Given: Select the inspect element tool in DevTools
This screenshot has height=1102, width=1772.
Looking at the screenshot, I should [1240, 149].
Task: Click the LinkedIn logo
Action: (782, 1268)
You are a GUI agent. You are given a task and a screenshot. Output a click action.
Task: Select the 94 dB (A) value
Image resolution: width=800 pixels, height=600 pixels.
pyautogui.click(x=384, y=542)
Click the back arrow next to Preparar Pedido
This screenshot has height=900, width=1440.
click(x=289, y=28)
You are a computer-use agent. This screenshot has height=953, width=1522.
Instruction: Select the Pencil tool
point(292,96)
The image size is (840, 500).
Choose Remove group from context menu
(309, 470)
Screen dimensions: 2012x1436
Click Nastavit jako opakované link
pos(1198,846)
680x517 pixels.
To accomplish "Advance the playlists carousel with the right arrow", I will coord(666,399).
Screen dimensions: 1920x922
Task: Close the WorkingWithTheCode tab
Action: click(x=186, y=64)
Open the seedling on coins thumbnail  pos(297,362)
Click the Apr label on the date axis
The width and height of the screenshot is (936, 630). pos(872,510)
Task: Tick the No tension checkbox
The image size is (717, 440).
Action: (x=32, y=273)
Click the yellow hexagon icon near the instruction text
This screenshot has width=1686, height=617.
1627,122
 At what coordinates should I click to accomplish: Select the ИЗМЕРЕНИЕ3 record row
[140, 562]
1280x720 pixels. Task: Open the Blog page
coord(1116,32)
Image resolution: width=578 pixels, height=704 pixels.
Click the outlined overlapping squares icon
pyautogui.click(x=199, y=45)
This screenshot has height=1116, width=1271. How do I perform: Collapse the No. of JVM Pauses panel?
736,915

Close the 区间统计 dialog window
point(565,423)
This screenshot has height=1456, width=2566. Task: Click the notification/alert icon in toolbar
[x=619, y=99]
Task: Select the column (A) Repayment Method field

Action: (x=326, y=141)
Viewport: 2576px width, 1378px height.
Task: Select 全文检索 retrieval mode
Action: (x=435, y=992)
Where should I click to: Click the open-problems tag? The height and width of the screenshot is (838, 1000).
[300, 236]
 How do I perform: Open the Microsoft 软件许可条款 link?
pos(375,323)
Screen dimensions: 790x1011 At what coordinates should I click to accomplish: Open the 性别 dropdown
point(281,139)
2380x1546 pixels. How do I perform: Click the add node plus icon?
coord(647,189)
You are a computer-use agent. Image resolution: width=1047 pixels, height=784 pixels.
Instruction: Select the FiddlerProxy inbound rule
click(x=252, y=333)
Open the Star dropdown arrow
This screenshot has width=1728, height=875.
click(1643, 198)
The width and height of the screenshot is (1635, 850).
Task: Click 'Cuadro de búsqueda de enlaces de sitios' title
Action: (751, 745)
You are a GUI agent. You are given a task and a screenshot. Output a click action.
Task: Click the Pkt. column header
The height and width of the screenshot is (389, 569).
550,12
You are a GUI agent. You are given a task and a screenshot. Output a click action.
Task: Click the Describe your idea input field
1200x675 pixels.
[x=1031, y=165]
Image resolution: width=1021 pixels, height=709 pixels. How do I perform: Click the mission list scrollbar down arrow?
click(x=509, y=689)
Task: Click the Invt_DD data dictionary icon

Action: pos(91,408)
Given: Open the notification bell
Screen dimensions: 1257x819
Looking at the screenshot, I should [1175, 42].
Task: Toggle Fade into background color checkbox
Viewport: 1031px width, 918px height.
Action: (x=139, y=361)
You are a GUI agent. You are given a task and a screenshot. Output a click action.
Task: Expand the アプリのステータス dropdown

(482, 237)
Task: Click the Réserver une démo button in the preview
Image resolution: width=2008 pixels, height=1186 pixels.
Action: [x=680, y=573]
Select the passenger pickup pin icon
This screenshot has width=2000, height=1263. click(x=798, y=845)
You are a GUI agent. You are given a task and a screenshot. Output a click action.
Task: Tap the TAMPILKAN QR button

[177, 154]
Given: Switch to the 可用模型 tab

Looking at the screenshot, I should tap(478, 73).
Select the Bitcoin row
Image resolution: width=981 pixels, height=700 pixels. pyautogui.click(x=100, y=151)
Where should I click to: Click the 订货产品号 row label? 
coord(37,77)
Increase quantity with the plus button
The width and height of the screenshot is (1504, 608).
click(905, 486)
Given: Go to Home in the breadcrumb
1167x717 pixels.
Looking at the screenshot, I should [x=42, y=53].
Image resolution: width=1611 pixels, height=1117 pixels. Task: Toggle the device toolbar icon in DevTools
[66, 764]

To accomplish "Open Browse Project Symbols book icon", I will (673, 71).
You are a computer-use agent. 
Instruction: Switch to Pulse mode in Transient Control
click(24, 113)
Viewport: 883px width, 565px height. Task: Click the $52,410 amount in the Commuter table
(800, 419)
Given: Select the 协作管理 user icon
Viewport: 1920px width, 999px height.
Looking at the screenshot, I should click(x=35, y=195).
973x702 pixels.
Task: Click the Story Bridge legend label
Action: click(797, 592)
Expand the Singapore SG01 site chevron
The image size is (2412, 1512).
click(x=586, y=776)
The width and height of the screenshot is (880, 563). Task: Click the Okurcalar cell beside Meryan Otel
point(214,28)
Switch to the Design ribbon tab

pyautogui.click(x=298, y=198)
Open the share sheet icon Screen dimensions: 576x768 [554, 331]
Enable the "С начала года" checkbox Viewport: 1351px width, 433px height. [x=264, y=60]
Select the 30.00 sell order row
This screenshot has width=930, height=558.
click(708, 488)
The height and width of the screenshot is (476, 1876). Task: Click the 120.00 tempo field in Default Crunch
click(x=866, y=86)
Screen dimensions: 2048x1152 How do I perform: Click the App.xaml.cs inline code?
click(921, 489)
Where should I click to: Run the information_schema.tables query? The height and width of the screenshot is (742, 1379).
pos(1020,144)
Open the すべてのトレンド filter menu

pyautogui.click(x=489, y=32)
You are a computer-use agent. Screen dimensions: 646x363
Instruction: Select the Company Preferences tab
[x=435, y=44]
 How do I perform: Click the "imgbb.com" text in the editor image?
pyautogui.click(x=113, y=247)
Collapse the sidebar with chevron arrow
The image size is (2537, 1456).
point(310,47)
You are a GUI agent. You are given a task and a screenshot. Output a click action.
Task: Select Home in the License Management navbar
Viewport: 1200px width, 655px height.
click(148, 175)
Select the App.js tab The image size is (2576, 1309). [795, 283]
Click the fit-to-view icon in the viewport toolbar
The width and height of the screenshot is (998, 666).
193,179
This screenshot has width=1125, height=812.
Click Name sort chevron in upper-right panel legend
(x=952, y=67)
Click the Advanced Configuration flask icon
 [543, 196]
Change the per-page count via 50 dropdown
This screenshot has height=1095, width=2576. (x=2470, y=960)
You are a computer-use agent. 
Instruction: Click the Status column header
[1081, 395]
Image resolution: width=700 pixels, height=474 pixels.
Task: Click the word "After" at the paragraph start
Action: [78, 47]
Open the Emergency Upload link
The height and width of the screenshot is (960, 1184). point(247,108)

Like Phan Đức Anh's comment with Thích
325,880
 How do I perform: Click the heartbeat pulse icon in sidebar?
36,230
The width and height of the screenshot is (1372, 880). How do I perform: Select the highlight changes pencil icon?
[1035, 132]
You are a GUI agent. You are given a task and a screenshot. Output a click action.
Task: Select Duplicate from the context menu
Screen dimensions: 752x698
┄┄┄┄┄┄┄┄┄┄
### Task instructions
Rewrite the lines between the one holding "Open the Star dropdown arrow" and the one holding "Action: (x=139, y=361)", inclusive, replacing "checkbox" with "check box" and keeping everything else the same.

### Answer for the task
Open the Star dropdown arrow
This screenshot has width=1728, height=875.
click(1643, 198)
The width and height of the screenshot is (1635, 850).
Task: Click 'Cuadro de búsqueda de enlaces de sitios' title
Action: (751, 745)
You are a GUI agent. You are given a task and a screenshot. Output a click action.
Task: Click the Pkt. column header
The height and width of the screenshot is (389, 569).
550,12
You are a GUI agent. You are given a task and a screenshot. Output a click action.
Task: Click the Describe your idea input field
1200x675 pixels.
[x=1031, y=165]
Image resolution: width=1021 pixels, height=709 pixels. How do I perform: Click the mission list scrollbar down arrow?
click(x=509, y=689)
Task: Click the Invt_DD data dictionary icon

Action: pos(91,408)
Given: Open the notification bell
Screen dimensions: 1257x819
Looking at the screenshot, I should [1175, 42].
Task: Toggle Fade into background color check box
Viewport: 1031px width, 918px height.
Action: (x=139, y=361)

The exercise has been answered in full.